I put an arm around her shoulders and kissed the top of her head. "It'll feel strange not to say their names at sunset."

"It was time," she said. "Sometimes the best memorial is changing how you live your life." She stepped forward and underneath the last name, in her own flowing script, carved _Baby Swan_. Then, putting her hands behind her neck, she swung her hair over her shoulder. The crucifix of her necklace flashed once in the last rays of light as she removed the chain and gently laid it on top of the boulder.

"Bella," I said worriedly. "I don't want you to leave behind your faith. I've never wanted to take that from you."

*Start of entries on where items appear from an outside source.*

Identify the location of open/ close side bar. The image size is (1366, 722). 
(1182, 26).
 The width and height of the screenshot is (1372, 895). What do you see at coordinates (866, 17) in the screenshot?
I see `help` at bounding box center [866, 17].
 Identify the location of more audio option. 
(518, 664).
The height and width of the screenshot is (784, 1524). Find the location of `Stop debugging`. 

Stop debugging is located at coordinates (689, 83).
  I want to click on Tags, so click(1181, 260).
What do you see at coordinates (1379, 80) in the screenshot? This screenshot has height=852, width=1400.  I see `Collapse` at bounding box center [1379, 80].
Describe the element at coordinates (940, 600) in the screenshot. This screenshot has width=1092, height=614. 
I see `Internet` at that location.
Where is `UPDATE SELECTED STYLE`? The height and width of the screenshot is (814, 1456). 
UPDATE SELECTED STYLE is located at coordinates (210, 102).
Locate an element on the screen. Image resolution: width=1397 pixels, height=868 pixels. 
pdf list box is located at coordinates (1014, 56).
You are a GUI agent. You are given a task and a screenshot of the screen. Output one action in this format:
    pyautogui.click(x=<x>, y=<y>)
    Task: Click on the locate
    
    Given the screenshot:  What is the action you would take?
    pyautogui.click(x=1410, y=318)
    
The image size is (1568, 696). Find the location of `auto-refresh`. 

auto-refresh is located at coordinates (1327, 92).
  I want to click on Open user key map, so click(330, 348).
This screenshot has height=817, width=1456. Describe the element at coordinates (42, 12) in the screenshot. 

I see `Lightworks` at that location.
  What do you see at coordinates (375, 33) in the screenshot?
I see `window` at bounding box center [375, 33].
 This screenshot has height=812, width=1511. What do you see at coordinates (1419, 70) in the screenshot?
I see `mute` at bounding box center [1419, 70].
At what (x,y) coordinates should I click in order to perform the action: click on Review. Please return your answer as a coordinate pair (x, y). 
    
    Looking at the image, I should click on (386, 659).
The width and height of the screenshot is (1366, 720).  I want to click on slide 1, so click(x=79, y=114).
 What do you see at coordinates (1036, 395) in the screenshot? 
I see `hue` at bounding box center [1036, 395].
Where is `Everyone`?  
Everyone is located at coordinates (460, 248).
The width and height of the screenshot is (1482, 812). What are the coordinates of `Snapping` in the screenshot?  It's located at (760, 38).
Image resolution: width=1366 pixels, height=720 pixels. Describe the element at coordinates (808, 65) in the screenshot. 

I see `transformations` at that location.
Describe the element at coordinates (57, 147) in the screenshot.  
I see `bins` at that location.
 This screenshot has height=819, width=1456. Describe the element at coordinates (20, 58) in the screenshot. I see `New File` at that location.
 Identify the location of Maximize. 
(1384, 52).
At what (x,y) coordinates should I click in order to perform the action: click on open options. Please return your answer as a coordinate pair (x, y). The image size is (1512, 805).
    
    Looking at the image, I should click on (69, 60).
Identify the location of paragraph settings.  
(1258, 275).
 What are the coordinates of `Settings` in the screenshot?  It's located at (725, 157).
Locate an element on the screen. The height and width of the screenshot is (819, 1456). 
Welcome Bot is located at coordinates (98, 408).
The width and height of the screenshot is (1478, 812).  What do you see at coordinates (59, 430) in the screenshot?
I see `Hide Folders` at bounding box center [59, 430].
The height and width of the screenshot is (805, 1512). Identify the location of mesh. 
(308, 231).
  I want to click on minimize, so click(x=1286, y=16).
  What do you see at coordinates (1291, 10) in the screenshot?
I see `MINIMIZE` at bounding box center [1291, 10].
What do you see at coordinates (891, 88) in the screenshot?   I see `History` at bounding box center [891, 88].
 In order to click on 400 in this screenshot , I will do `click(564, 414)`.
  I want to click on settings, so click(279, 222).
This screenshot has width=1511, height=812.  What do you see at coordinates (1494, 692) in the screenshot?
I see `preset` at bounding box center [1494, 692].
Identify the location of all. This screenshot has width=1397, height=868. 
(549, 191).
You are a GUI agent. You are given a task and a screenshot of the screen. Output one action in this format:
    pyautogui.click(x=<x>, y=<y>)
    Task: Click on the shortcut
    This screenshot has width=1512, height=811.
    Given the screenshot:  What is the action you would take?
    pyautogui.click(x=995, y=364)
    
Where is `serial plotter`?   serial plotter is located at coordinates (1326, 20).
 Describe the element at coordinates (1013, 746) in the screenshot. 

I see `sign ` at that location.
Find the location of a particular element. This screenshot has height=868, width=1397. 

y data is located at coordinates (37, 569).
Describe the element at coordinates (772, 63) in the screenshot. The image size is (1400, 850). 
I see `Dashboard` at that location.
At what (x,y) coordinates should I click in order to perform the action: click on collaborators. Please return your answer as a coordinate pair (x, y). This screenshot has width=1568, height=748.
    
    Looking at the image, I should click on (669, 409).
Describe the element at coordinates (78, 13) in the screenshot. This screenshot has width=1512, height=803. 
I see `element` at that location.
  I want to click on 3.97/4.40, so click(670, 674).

She shook her head, smiling. "Oh, you're not." Her finger slowly traced the letters she had just carved into the rock. "I'm just sure, in a way, I never was before, that I don't have to be in a church to find God." She stepped back to me.

"Is this hard for you?" I asked. "Leaving your human life behind?"

"There are things, people I'll miss. Charlie, most of all, I suppose. The hardest thing is getting used to not sleeping."

"If I slept, I would have dreamed of you."

She rose on her tiptoes to kiss me. "_My_ dreams have come true."

Too soon, she broke away from me, sighing. "I suppose we should get going. The Quileutes are headed this way."

I sniffed at the air and smelled nothing but the deep, wet forests surrounding us. At the very edges of my perception, I heard the tickling of something that could be the pack mind, but it was too far away to be certain.

"How do you know that?" I wondered.

She cocked her head as if listening, then blinked her crimson eyes a few times and shrugged. "I don't know how. I just do."

"Do you hear them?" I asked.

"No. No, it's not like that," she said. "It's just a feeling, like knowing where your hand is."

Was this an effect of the wolf bite? It'd been the only sign of anything unusual from her. If that's where it stopped, I'd be okay with that.

I stepped over to where the bike was parked and swung a leg over it. It started right up, and I was reassured by its familiar growl.

Bella stood waiting to mount behind me. She was dressed in jeans and a black leather jacket, as was I. "I must say," I said over the roar of the bike, "you do look the part."

"Better than yellow polyester?" she asked, holding out her arms to be admired.

I turned my head to the side, assessing her. "Hard to say. I've become kind of partial to it."

She snorted. "Right." She climbed on the back of the bike and put her hands at my waist.

With the inexpressibly rightness of the feeling of her pressed against my back, I guided the bike slowly through the forest, finally coming to the black top. We climbed onto the pavement, and I gunned the bike so that we sped along the highway, heading away from the setting sun. Bella tucked her head against my back and wrapped her arms around my waist. I took one hand off the handlebars to press her hands against me, while my silent heart nearly burst with joy, with contentment and gratitude.

The sky above me was a gradient of colors, and I imagined I could hear a low bass note that rang through the heavens and the earth, uniting them in a vibrant song that resonated down to every living thing from the greatest to the least.

For so long, I had thought of dusk as the end of the day, a time for mourning that the daylight was leaving. But I knew now it was more than an ending; it was the start of the dark, beautiful night.